A study conducted by Massachusetts Institute of Technology (MIT) researchers has revealed that physicians are less adept at diagnosing skin diseases in patients with darker skin, solely based on image analysis. This disparity was revealed in a study that involved over 1,000 dermatologists and general practitioners. The accuracy of dermatologists in characterizing images of darker skin diseases stood at 34%, lower than the 38% accuracy for lighter skins. General practitioners, who were less proficient overall, exhibited a similar decline in accuracy with darker skin.

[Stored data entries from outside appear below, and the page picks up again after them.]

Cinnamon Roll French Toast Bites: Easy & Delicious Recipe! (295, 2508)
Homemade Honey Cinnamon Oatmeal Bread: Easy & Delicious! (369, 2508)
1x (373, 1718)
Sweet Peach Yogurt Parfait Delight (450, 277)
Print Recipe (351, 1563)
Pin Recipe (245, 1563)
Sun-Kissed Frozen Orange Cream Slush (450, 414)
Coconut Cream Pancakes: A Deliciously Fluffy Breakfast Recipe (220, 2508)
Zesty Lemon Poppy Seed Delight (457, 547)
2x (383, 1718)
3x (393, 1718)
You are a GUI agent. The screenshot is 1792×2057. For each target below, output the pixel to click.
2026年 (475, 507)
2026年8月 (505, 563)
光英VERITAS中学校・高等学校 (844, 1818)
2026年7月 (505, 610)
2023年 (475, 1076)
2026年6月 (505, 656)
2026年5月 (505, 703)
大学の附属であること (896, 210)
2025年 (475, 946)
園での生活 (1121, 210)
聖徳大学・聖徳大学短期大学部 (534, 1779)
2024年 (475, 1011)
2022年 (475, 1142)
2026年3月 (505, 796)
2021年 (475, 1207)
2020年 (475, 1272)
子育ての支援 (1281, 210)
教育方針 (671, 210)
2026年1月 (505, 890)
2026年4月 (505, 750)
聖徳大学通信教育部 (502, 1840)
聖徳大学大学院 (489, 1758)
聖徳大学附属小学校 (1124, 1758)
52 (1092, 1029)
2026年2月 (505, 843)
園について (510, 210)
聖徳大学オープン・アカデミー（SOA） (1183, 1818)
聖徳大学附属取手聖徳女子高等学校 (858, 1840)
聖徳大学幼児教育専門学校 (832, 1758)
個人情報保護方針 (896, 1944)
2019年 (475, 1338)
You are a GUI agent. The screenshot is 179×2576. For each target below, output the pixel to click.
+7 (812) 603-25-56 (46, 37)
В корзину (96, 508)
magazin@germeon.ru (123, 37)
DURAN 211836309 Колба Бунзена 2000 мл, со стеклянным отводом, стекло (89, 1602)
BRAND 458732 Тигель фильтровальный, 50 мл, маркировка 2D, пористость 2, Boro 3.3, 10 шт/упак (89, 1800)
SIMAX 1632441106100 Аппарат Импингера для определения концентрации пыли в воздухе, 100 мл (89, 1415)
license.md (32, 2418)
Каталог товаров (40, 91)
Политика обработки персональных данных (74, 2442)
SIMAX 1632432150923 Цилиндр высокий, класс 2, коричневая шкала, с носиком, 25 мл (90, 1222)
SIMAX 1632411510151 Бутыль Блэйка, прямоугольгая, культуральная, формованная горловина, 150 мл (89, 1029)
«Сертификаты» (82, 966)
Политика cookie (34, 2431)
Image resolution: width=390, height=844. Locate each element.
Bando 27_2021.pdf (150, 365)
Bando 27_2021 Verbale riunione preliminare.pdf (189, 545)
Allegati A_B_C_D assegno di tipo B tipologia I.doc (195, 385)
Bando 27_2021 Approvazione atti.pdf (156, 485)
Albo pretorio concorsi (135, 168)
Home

The researchers posited that artificial intelligence (AI) provided a viable solution to boosting physicians’ accuracy, however, AI delivered enhanced results in diagnosing lighter skin conditions.
Notably, this is the first study demonstrating diagnostic disparities arising from skin tone variations. Previous studies have, however, noted an image bias towards lighter skin tones in dermatology textbooks and training materials. This fact, coupled with the possibility that some practitioners might have less experience treating darker skin, could be contributing factors to the observed discrepancy.
The MIT study, led by Matt Groh, PhD, an assistant professor at Northwestern University, emphasizes the urgent need to revise dermatology education policies. The study, featuring over 364 images depicting various shades of skin and 46 skin diseases, found that these conditions, including Lyme Disease, presented differently on darker and lighter skin.
The study comprised 389 certified dermatologists, 116 dermatology residents, 459 general practitioners, and 154 other physicians. While specialists had a higher accuracy rate of 38% compared to the general physicians’ 19%, both groups displayed a significant 4% drop in accuracy when diagnosing darker skin conditions.
The team also integrated an AI algorithm which registered an accuracy rate of 47%. This AI tool, trained on roughly 30,000 images, significantly improved the accuracy of both dermatologists to 60% and general practitioners to 47%. Surprisingly, the physicians rarely integrated AI suggestions that were incorrect, showing their competence in ruling out diseases. Notably, the algorithm was equally accurate for both light and dark skin.
The study urges training institutions and textbook authors to include more patients with darker skin in studies. The results may also shape the development and deployment policies of AI assistance programs aimed at dermatology, given the many firms now venturing into this space.